In Europe she exhibited widely with galleries and museums. Her work from this time has been collected by the Museum of Modern Art, the Metropolitan Museum of Art and The Vera List Center for Art and Politics at The New School in New York, M.I.T. List Center in Cambridge, Museum of Contemporary Art San Diego, Museum of Contemporary Art in Berlin, and the Goetz Collection in Munich.

Hart returned to New York in 1998 to publish two illustrated books, originally catalogs for her exhibitions. She wrote, illustrated and designed A Child's Machiavelli, published by Abbeville, Penguin and Nautilus, and Dr. Faustie's Guide to Real Estate Development, published by Nautilus.

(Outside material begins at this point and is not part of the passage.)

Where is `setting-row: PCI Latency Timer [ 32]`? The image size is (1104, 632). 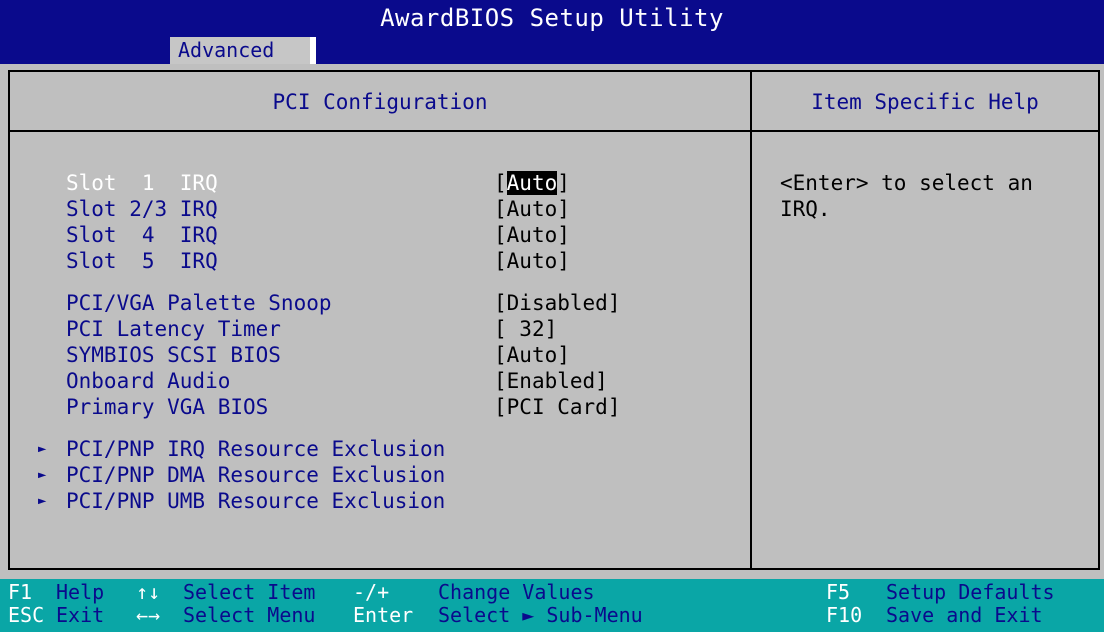
setting-row: PCI Latency Timer [ 32] is located at coordinates (312, 329).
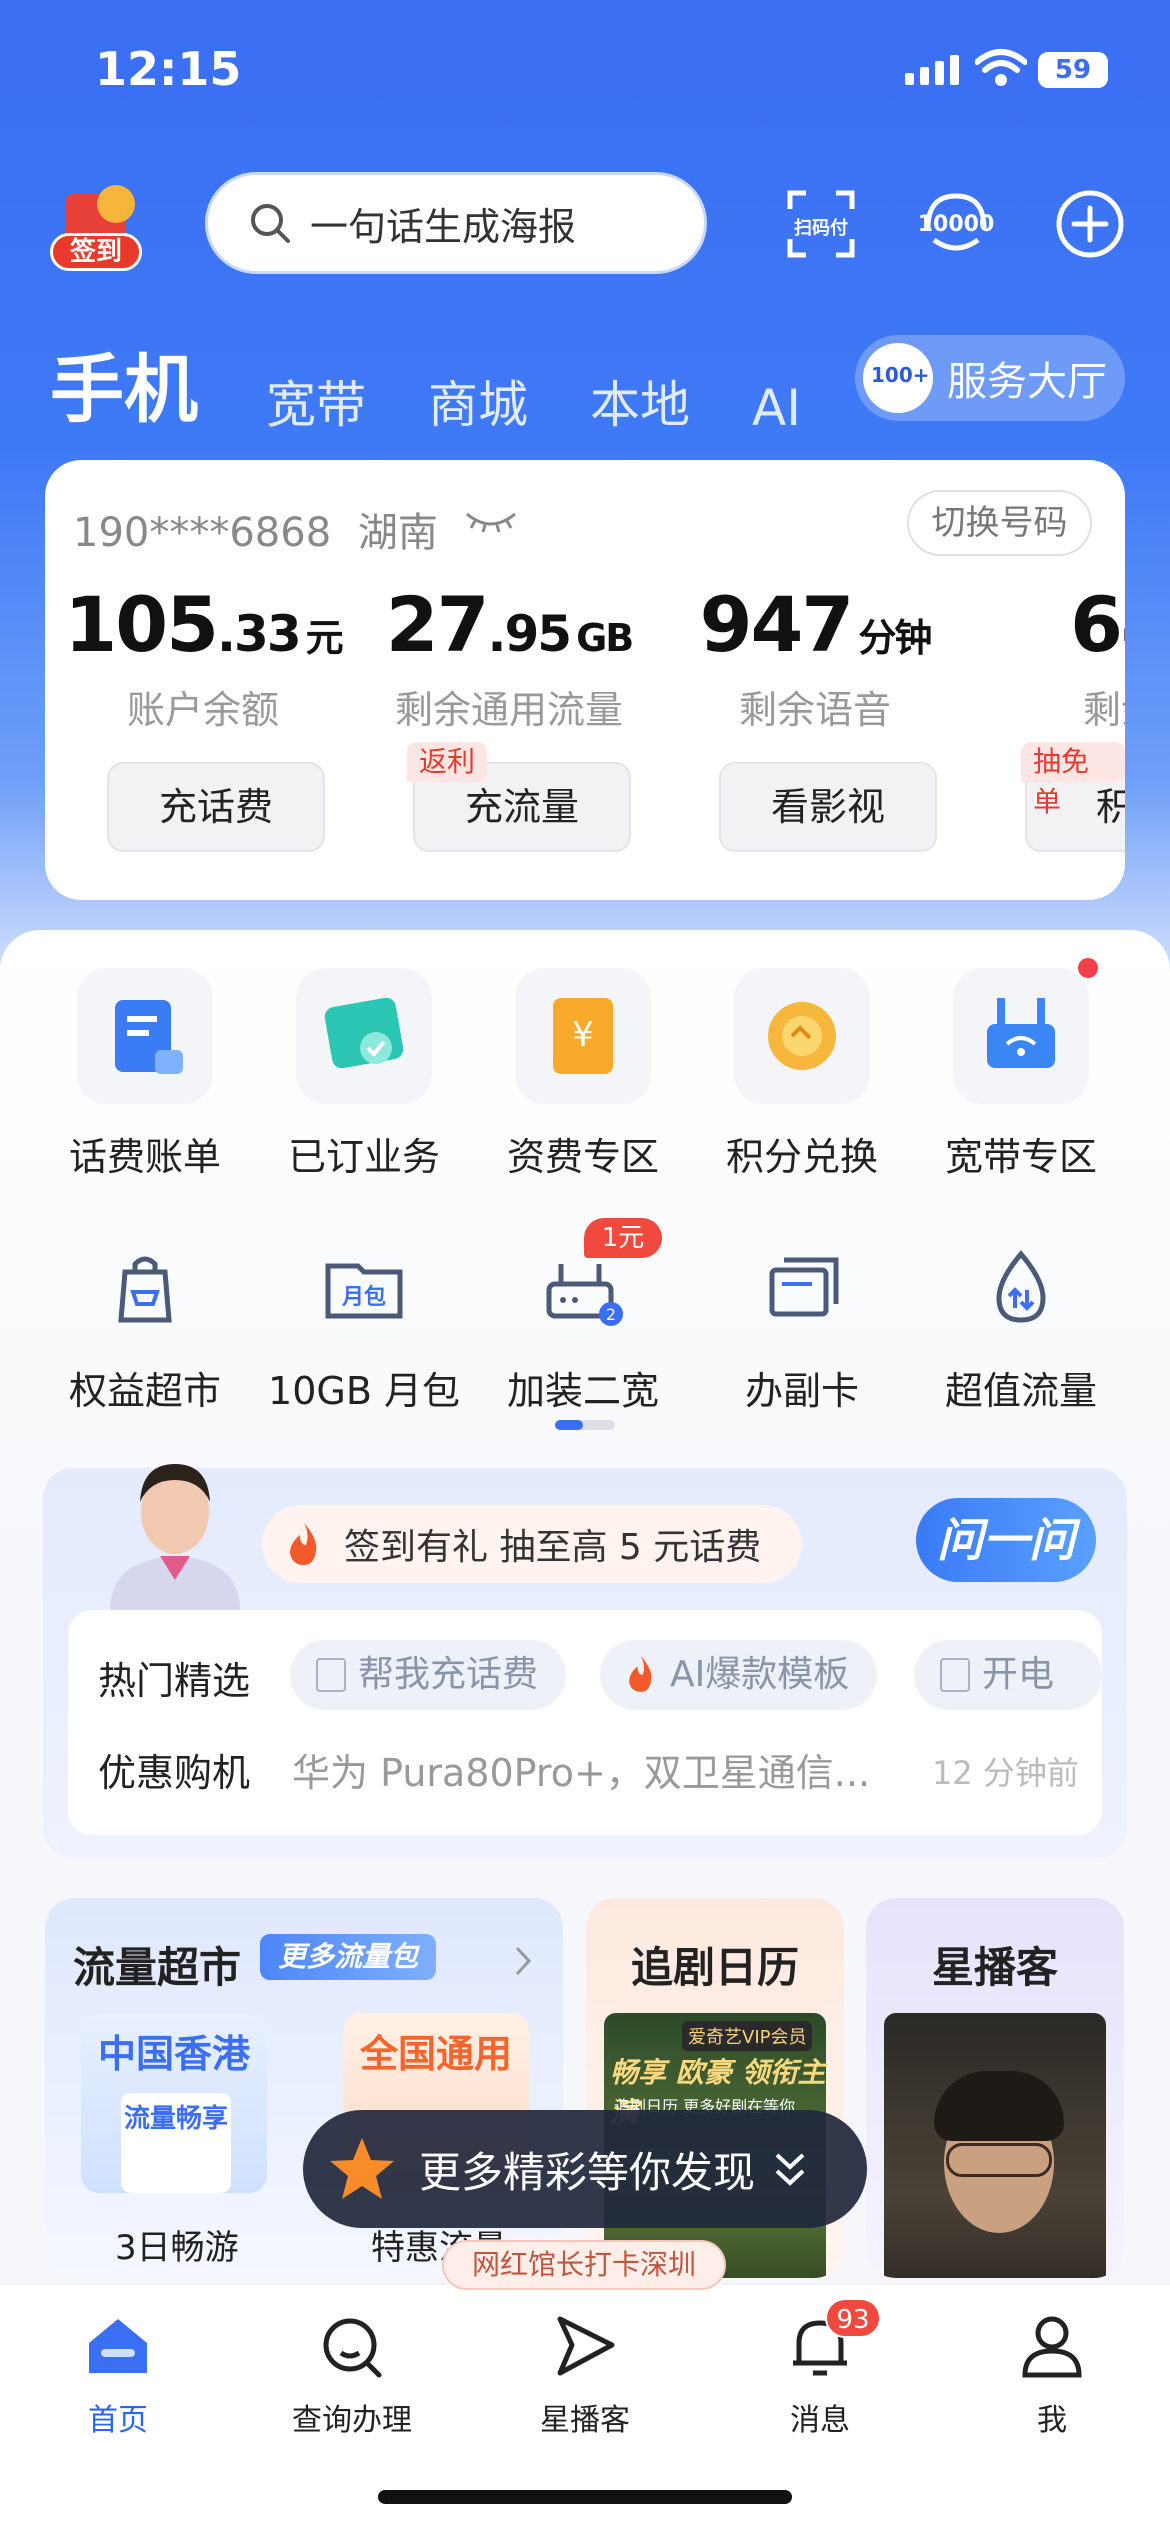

Hart then studied animation at New York University Center for Advanced Digital Applications with the intention of animating her illustrated books. Instead, she developed a body of work consisting of 3D-animated installations that she thinks of as temporal paintings.

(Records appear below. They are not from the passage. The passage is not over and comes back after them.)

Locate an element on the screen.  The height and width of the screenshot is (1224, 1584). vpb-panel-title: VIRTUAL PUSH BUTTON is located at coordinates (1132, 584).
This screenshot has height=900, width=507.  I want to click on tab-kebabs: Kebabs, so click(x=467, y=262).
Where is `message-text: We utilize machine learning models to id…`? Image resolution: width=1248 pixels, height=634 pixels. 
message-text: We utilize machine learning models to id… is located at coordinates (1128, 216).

Her contemporary art consists of designs for sublime landscape gardens often containing expressive and sensual female bodies meant to interject emotional subjectivity into what is typically the overly-determined Cartesian world of digital design. Her work has been seen at various public institutions including MoMA PS1 (New York), PS122 (New York), and biennial Zero1 (San Jose). She had the first one-woman show presented at the Wood Street Galleries in Pittsburgh. Her works are part of The Sandor Family Collection (Chicago), the Teutloff Photo + Video Collection (Cologne) and the Borusan Contemporary Art Collection (Istanbul) among others.

==Works==
Hart's work applies a feminist perspective to a discussion of digital technology and a critique of the media. Much of her work attempts to introduce women into a male-dominated technological culture and condemn the violent impulses of a masculine digital production environment. In her artist statement, Hart says: "By creating virtual images that are sensual but not pornographic within mechanized, clockwork depictions of the natural, I try to subvert earlier dichotomies of woman and nature pitted against a civilized, "scientific" and masculine world of technology. In my own way, I am staging a romantic rebellion against technocratic and bureaucratic culture." Her practice is noted for alternatives to conventionally sexualized computer animation women.

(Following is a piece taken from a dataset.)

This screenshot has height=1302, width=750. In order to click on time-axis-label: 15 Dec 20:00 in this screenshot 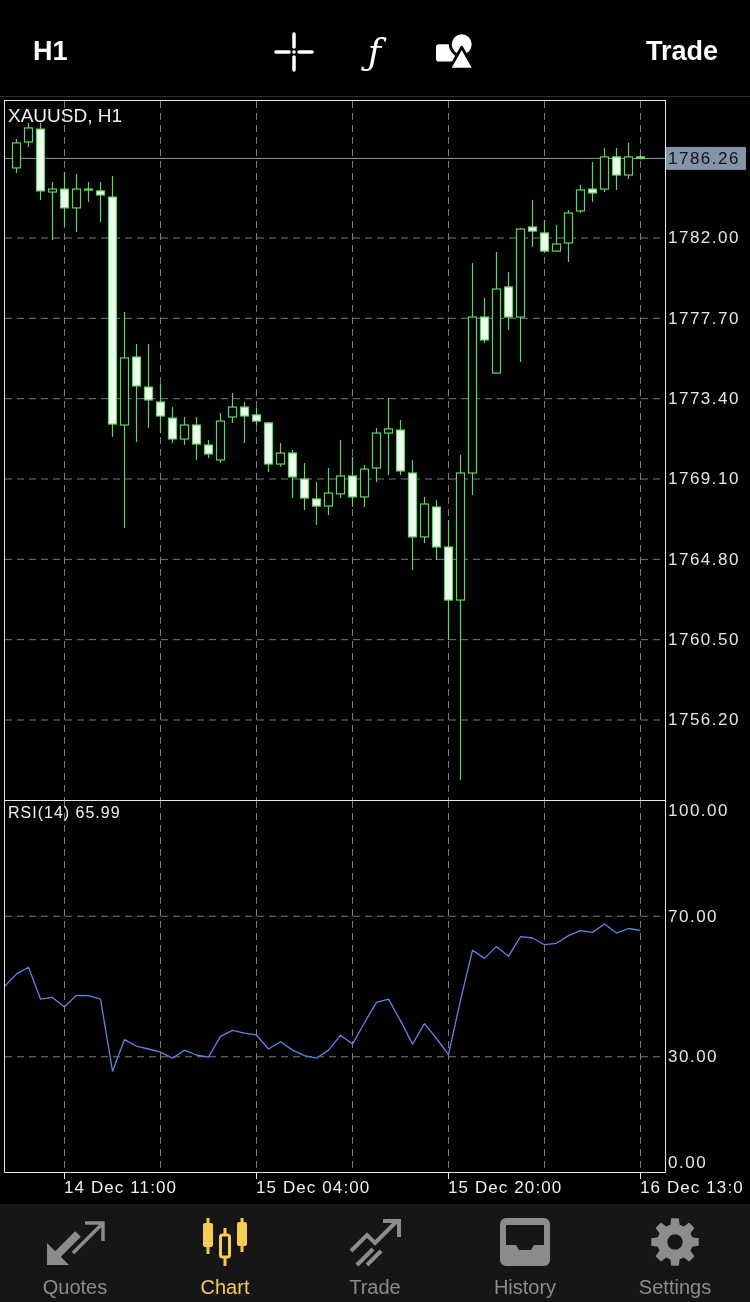, I will do `click(506, 1188)`.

===Welcome to Alice's Giftshop! (2014)===
In 2014, Hart held her third solo exhibition at bitforms gallery in Chelsea, New York. The works shown were inspired by Lewis Carroll's 1865 Alice in Wonderland and apply the metaphors in the text to explore the increasing mediation of contemporary life through digital platforms and technology. "I started working in a kind of hyper-feminine way," said Hart. "I was dealing with ideas of beauty in the context of first-person shooter games that were fast and violent and pornographic. In resistance, I started making slow sensual work, focusing on the female body." At the core of this work are issues of representation, as Hart questions what might be considered "natural", and the role of the computer in shifting values about identity and the real.

===On Synchronics (2013)===
On Synchronics is a media project Hart created in collaboration with 24 of her current and former students at the School of the Art Institute of Chicago. On Synchronics deals with the topic of individual identity in a media-saturated and increasingly technological environment. In the work, "many individual characters merges into a single global body, performing one unified, poetic choreography in which a digital avatar heroically wrestles to escape the confines of the artificial computer world an emerge into the unpredictable flow of reality."

===Caress (2011)===
Caress splits a reclining, life-size female nude into three video monitors. The framing of the body develops a sense of claustrophobia, depicting the figure as imprisoned by a kind of modern coffin. The black and white image is also intended to refer to tomb sculptures and the entrances to Gothic churches. The work was displayed in the bitforms gallery in New York.